● What the task asks
Where does the string "client" appear in the listing below? Copy every line where it does.

.....

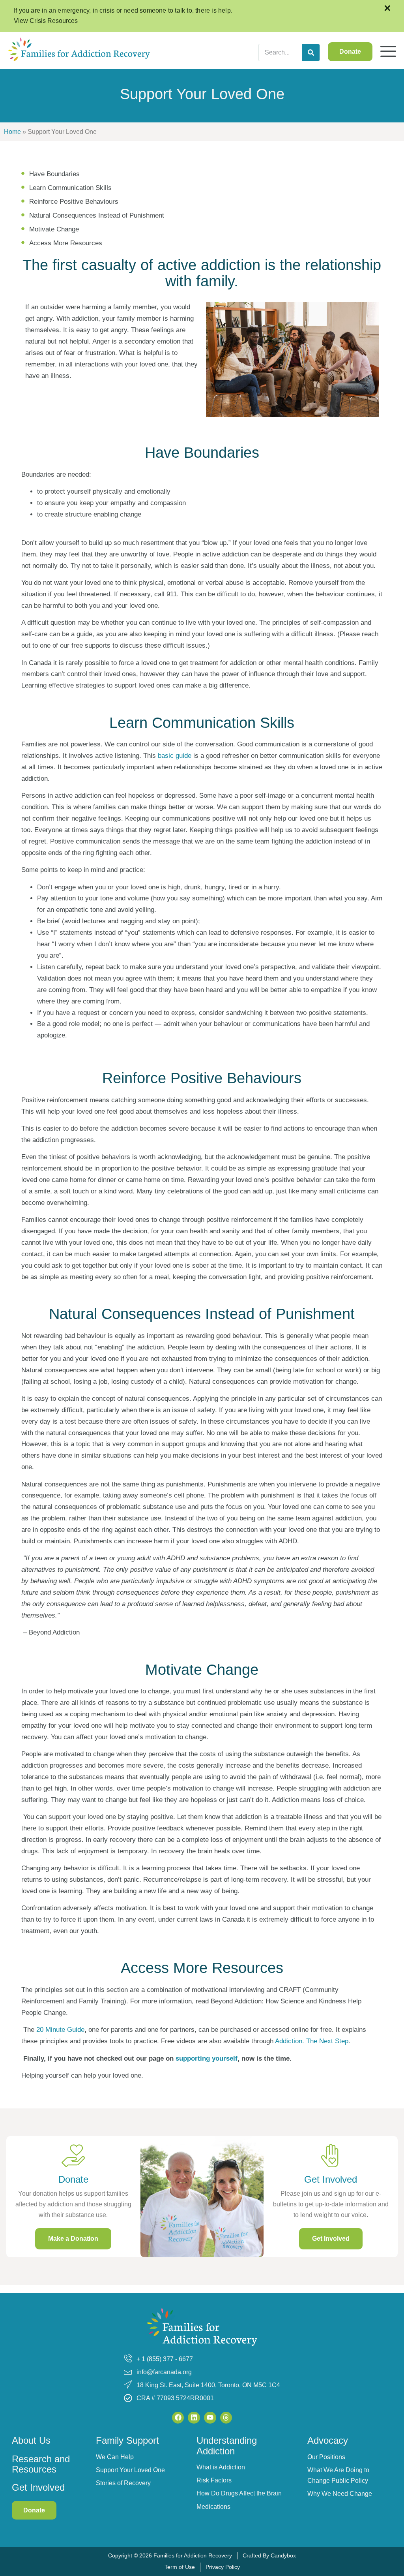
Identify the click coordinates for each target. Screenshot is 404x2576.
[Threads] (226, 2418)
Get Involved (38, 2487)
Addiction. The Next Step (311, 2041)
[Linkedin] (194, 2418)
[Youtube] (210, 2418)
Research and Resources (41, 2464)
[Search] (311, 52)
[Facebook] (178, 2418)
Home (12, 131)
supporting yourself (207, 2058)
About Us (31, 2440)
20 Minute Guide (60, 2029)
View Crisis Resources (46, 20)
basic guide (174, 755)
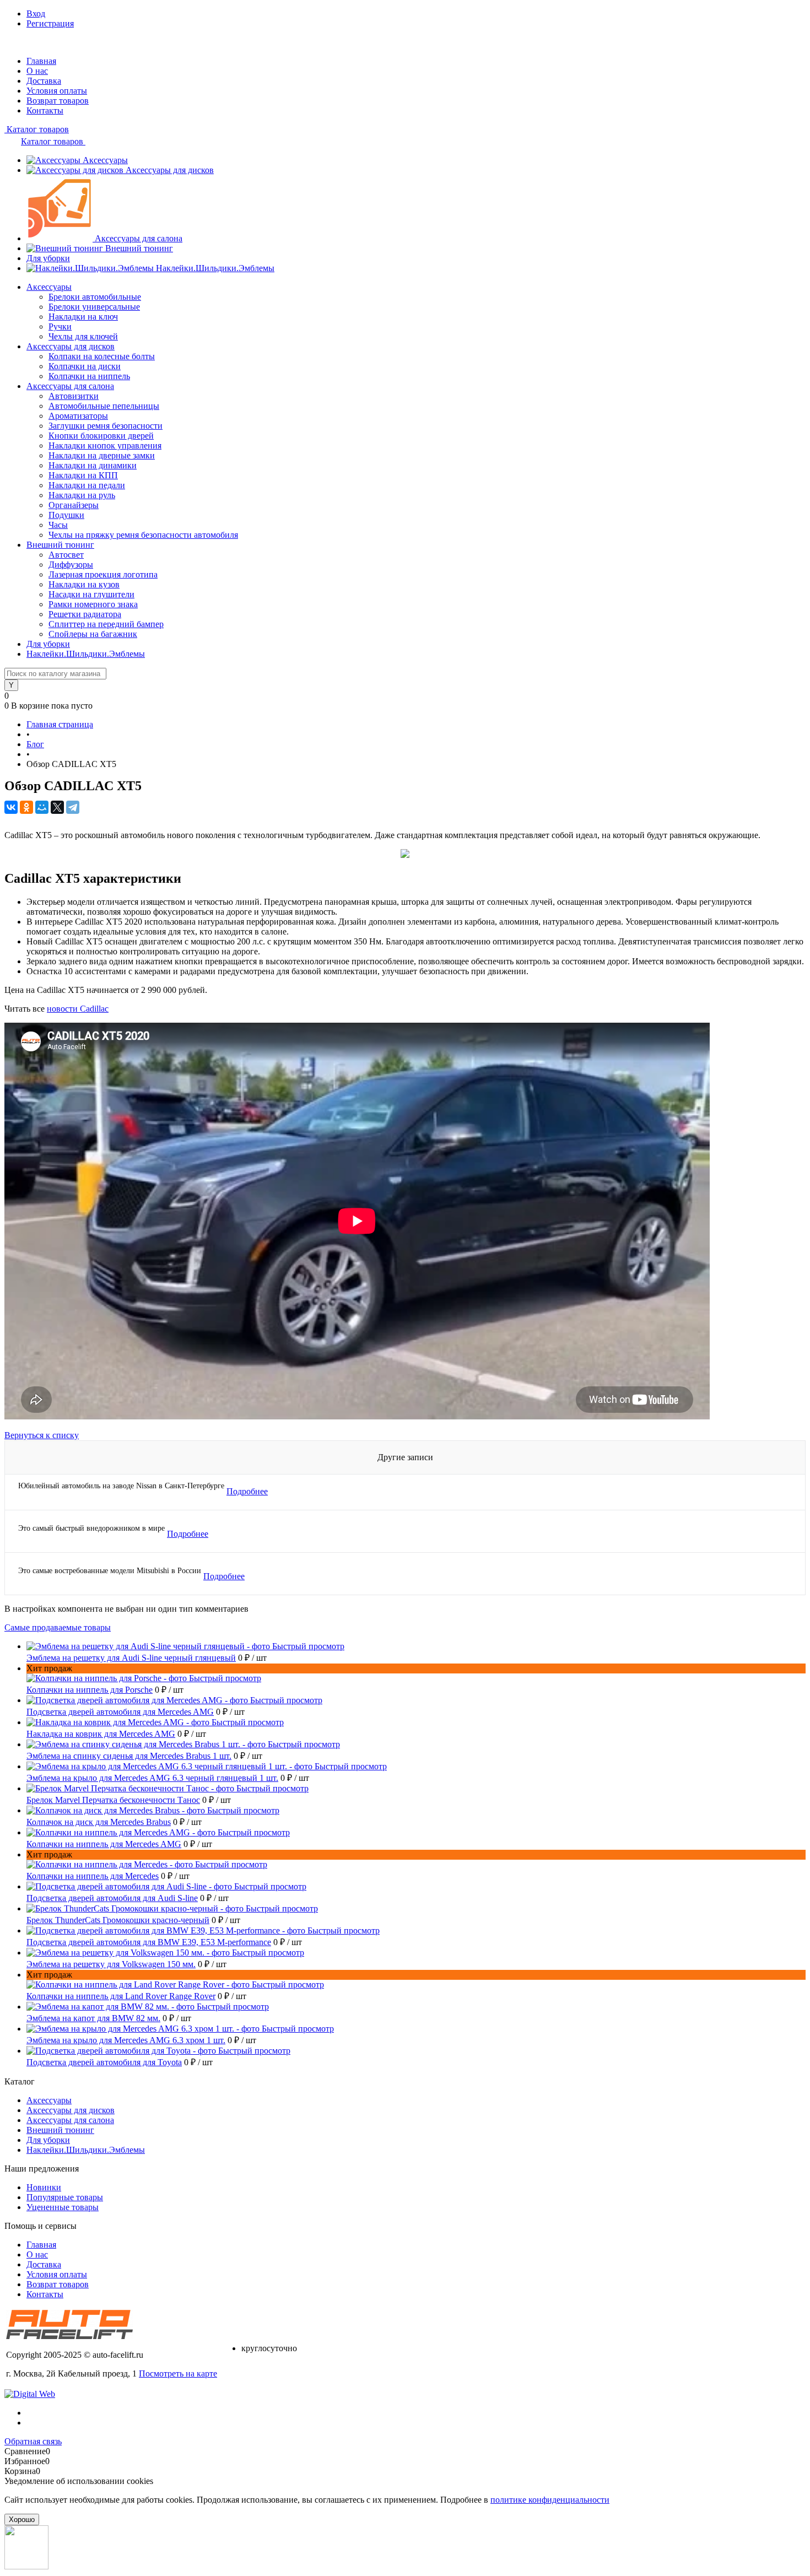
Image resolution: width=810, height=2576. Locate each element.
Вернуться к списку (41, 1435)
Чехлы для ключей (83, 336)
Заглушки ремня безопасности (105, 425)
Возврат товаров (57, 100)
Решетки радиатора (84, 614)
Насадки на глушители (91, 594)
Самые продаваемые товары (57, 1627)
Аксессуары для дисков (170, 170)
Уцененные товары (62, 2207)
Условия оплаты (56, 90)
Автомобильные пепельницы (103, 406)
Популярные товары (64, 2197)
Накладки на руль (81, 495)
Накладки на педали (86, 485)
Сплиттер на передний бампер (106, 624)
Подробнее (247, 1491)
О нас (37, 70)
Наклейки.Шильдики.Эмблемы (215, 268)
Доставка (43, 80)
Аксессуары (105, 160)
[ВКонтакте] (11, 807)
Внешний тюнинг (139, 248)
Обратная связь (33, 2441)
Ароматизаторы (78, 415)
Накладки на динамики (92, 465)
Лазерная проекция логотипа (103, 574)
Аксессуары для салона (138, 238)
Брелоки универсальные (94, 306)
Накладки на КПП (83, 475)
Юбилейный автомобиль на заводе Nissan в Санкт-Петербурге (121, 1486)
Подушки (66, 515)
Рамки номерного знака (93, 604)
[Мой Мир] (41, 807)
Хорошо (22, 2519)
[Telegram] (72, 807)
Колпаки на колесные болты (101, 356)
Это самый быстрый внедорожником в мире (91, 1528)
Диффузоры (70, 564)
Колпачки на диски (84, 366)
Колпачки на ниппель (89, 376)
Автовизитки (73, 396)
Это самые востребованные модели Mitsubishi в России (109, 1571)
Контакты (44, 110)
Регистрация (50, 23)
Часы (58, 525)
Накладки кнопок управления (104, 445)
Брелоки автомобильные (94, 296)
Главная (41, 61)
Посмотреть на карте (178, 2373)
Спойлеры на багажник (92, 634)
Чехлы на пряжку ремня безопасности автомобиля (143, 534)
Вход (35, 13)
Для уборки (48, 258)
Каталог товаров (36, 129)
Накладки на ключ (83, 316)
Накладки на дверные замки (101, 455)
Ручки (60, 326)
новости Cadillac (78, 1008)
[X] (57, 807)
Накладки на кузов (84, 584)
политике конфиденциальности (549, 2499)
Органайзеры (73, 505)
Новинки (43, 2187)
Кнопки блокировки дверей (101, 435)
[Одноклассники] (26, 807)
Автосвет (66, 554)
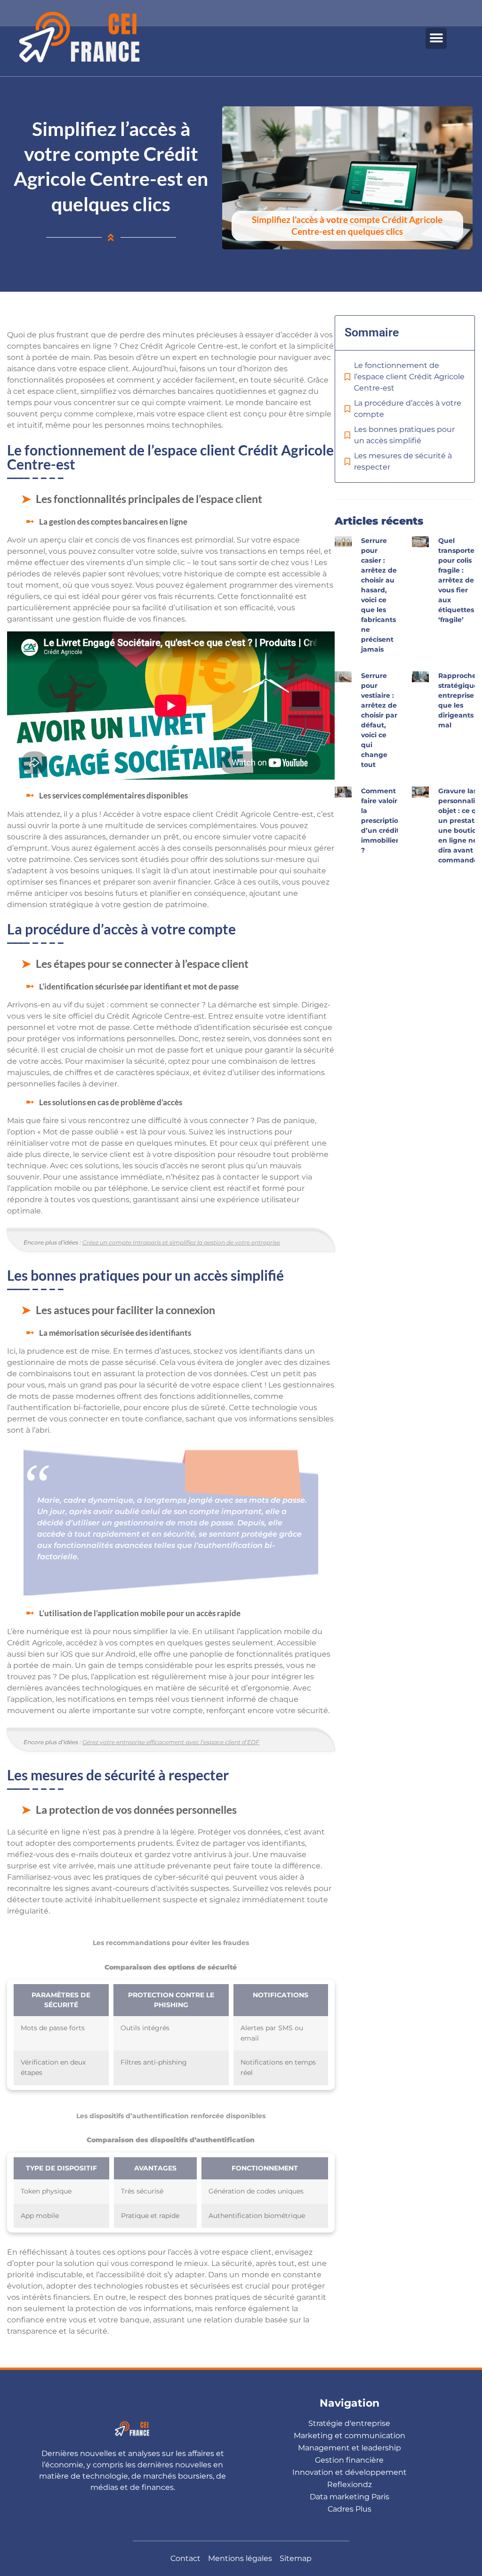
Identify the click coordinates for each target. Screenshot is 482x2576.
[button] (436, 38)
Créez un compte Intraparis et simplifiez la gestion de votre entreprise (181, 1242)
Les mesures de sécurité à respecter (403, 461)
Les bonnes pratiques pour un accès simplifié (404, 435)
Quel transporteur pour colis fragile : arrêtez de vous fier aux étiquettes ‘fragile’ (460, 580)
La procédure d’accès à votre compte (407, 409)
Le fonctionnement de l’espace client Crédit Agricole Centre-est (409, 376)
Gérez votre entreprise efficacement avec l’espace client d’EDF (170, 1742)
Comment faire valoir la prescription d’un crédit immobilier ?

.....

● Task result
Le fonctionnement de l’espace client Crédit Agricole Centre-est (409, 376)
Gérez votre entreprise efficacement avec l’espace client d’EDF (170, 1742)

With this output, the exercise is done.